Idiopathic pulmonary fibrosis (IPF) is a chronic lung disease that kills more people each year than most cancers. Scarring occurs in IPF patients' lungs as the disease progresses make it increasingly difficult to breath and carry out normal tasks. There are limited therapies for patients with IPF and none that can cure the disease fully. This makes IPF an important disease to research.
In a healthy lung, epithelial cells line the surfaces in contact with the air and a cell type called a fibroblast make the glue and creates the scaffolding, composed of extracellular matrix (ECM) proteins, for other cells. In IPF patients it is believed that the airway lining cells become injured. For an unknown reason the normal repair response, led by fibroblasts, becomes dysfunctional. Instead of a neat repair to the damaged area the fibroblasts become highly active, increase in number, and produce large amounts of ECM glue and scaffolding leading to the spread of thick and stiff scar tissue. This scarring makes it difficult for the lung to function normally and can ultimately be fatal. Lung scarring can occur in other lung diseases like Systemic Sclerosis, and most recently in some patients recovering from COVID-19 infection.
To understand why the normal repair process goes wrong and results in progressive scarring of the lung in diseases like IPF we must first understand the cells involved. The latest research suggests that many types of the key repair cell type, fibroblasts, exist in our lungs. Studying this fibroblasts and how they contribute to scarring will benefits not just patients with IPF but also patients with others conditions in which scarring occurs.
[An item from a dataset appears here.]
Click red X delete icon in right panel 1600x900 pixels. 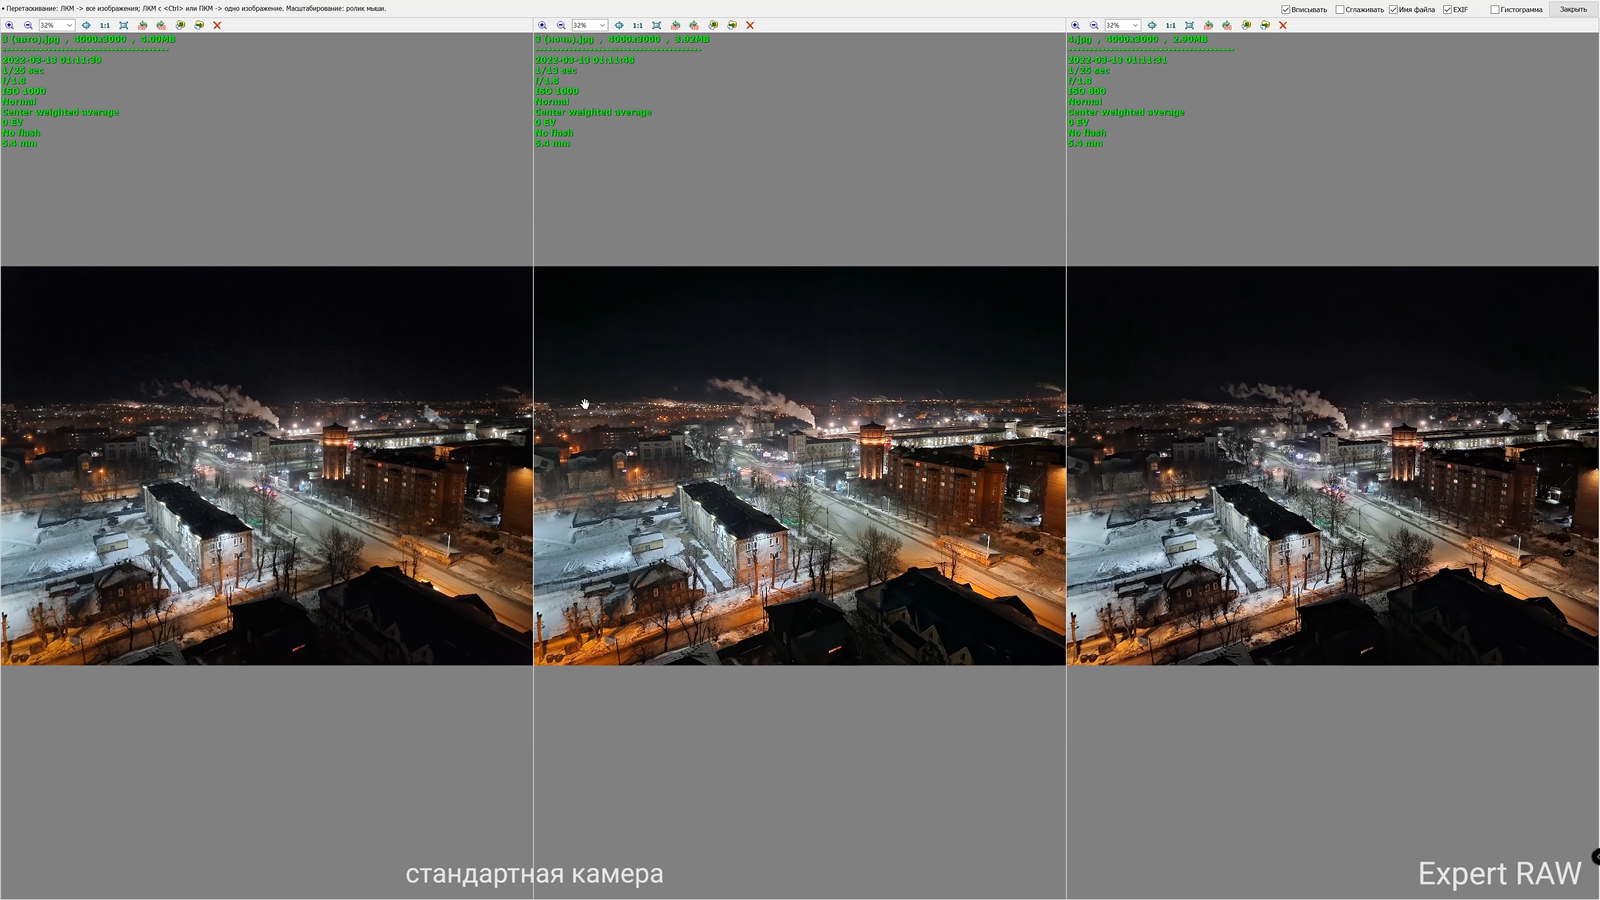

This project tackled the question of whether specific fibroblast sub-types might be more involved in the abnormal repair process than others and examined the role of key, known, fibroblast sub-types.
The objectives of this project were:
(1) Study the characteristics, genetics and behavior of key fibroblast sub-types to identify ways in which they contribute to disease.
(2) Use the very latest technologies to definitively identify the different fibroblast sub-types in the lung.
(3) Study disease models of lung scarring to try and understand what fibroblast sub-type, if any, is the major driver of disease and lung tissue damage.